Isabelle Eaton-Neubert ’25 drew on lessons from a recent English class to inspire her piece in the winter concert. Blending elements of contemporary dance, modern techniques, and a few flourishes from ballet, Eaton-Neubert reflected on the complex nature of perspective and its role in forming identity.

“The preconceived notions, the stereotypes that we have in our heads, our doubt about ourselves, can be really detrimental to everyone involved [in an interaction],” said Eaton-Neubert. “A lot of times, especially as teenagers, we really want to fit in so badly that we try to look like or act like other people so that we're not on the ‘outside.’ I've tried to show that through the movements of my piece.”

Unlike the fall dance concert, the winter performance will be held in the Rowland Studio. Eaton-Nuebert said working in the smaller space adds an intimacy and intricacy to the performance not found in larger theater settings.

NMH Dance Company Winter Concert 2025. Photo by Gretel Schatz.

“On stage, you can feel separated from the audience to an extent, but in Rowland, you're dancing maybe a foot away from somebody – it can honestly be pretty nerve-wracking,” she noted. “But it's also really cool: You feel more connected to everybody in the room.”
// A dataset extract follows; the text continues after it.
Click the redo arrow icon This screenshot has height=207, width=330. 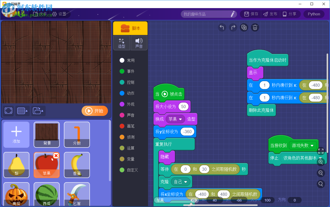pos(233,27)
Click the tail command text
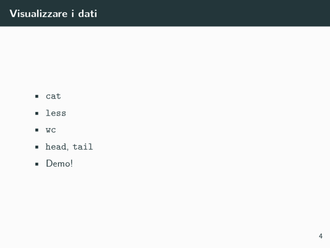Viewport: 330px width, 248px height. (83, 147)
“If you think about the energy that is put into a space, it's a different kind of sharing – you have to present in a different way that is a little more authentic,” said Williams. “On stage, you're trying to project out, but if it's just you and I here having a conversation, it's going to be very different.”

In the end, what each audience member and performer takes away from the concert depends, like the question, on how they translate it through themselves, Williams said.

“In literally every class I teach, we talk about the mind and body not being separate,” she said. “It's one big system. It just depends on how you read the poem and then how you speak that with the movement you choose.”

The NMH Dance Company performs “What Does It Mean to Be Human” on Thursday, Feb. 13, and Friday, Feb. 14, at 7:30 pm and on Saturday, Feb. 15, at 2 and 6:30 pm. Performances are open to the public. Tickets are currently available on a limited walk-in basis. Attendees are encouraged to arrive early.